Another challenge with social media is that it reaches across so many channels, so there are more ways than ever for a message to be heard. While this is a great benefit when it comes to promoting your product and building awareness, it can be devastating when the news is bad.
Customers may share their experience on any number of social media channels, and it’s up to you, the food producer, to be aware of what is being said so you can work to resolve the matter.
How Food Companies Can Manage Their Social Media Reputations
To maintain a positive reputation on social media, food production companies must be responsive to each and every consumer complaint, regardless of how big or how small it is.
Here are a few ways that food production companies can proactively manager their social media reputations.
1. Responding to negative comments.

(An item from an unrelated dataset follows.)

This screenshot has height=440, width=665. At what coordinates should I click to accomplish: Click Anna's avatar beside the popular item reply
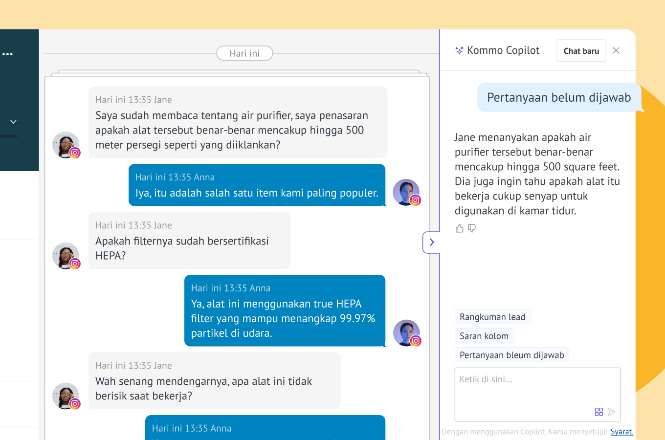pyautogui.click(x=406, y=192)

Even when the comment is something as simple as, “I don’t like the new flavor of XYZ,” a response shows that customer and every individual reading the post that you’re attentive to your customers wants and needs.
2. Get ahead of the issue. In situations like a recall or the discovery of a physical contaminant, you’ll have to be much more aggressive. Getting ahead of the problem and being able to lead the conversation is crucial; don’t let consumers get there first!
3. Transparency is key. Being open and honest about an unfortunate situation is your best strategy. Be honest with your customers about what the situation is and what steps you’re taking to resolve it.
One of the best ways to prevent a social media meltdown is to avoid distributing food with physical contaminants in the first place.
Of course, that’s the objective of all food companies, but without proper screening and detection practices in place, that doesn’t always happen.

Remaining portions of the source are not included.